Which order to apply room correction tools?


I am now at the point where I want to try some equalization, timing, etc.  My system is 2.1 with 3 subwoofers.  My DAC/preamp is a MiniDSP SHD, so I can do all of the DSP filtering these tools offer.  It also includes DIRAC.  What is the best sequence to apply these tools: e.g. B, A, D, C, etc.?

A. Front Speaker placement, with help from "Rational Speaker Placement" (Sumiko Method)
B. Multi-Sub Optimizer (MSO)
C. DIRAC
D. Sub placement - crawl method or ??
E. REW - frequency response filtering
F. REW - timing and phase adjustments
G. Room treatment

Thanks
alanhuth

Showing 2 responses by nekoaudio

I agree you should first do everything without applying any filtering. Place the speakers, then find good locations for the subwoofers. Since you have 3 subwoofers, you are probably going to have to treat at least two of them as a single channel so keep that in mind during placement: in other words two of them probably need to be the same distance from your seating position.

Room treatments should go on either as part of your first step in speaker positioning, or right afterwards.
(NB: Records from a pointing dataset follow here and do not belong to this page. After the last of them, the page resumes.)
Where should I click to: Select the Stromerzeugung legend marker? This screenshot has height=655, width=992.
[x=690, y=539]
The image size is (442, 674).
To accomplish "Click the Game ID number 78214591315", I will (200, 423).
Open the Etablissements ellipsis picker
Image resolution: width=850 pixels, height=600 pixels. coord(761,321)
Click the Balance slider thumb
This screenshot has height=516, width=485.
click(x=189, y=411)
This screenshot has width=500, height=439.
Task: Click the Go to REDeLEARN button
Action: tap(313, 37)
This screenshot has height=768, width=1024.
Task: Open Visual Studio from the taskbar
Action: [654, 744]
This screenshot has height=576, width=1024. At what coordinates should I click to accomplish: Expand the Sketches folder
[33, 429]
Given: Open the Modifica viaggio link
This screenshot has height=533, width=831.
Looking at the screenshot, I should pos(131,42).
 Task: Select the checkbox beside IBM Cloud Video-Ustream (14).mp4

Since everything coming next is going to be influenced by the treatments.

Second I would use Room EQ Wizard and Multi-Sub Optimizer to perform PEQ independently on each subwoofer (two of which will be grouped into a single channel in the SHD) to flatten their response.

Third, use Room EQ Wizard to figure out the appropriate delays (positive or negative) for your subwoofers, relative to one of your main speakers. Enter these delays into the SHD for the subwoofer outputs.

At this point, your subwoofers should have relatively flat frequency responses and be time-aligned with one of your main speakers.

Finally run Dirac.
@alanhuth I haven't used MSO myself but I believe it can be used on its own to determine the PEQ you should apply to the subwoofers. I would not apply any manual PEQ to the mains, and instead let Dirac take care of it. But you need to perform the subwoofer PEQ and time-alignment first, otherwise Dirac's 2-channel measurement and filtering won't work as well.

The time-alignment I am referring to is the same as what a surround sound receiver or processor typically does. It doesn't have anything to do with PEQ.

Imagine your subwoofer is located 100 feet away from your head, while your left speaker is located 10 feet away. If you play a continuous sine wave at your crossover point of 80Hz, you could adjust the phase of your subwoofer until there is no destructive interference. But when you played music, things would sound very wrong because sound from the subwoofer would arrive way too late compared to sound from your left speaker.

This problem will then present itself when performing the Dirac measurements, and consequently the computed filters will not really do what Dirac thinks they will do, and things will still sound wrong.

miniDSP has some articles about measuring the time differences between speakers:
I'm also assuming your left and right speakers are essentially identical distance from your head, so Dirac or REW will measure a very small difference between their impulse arrival times.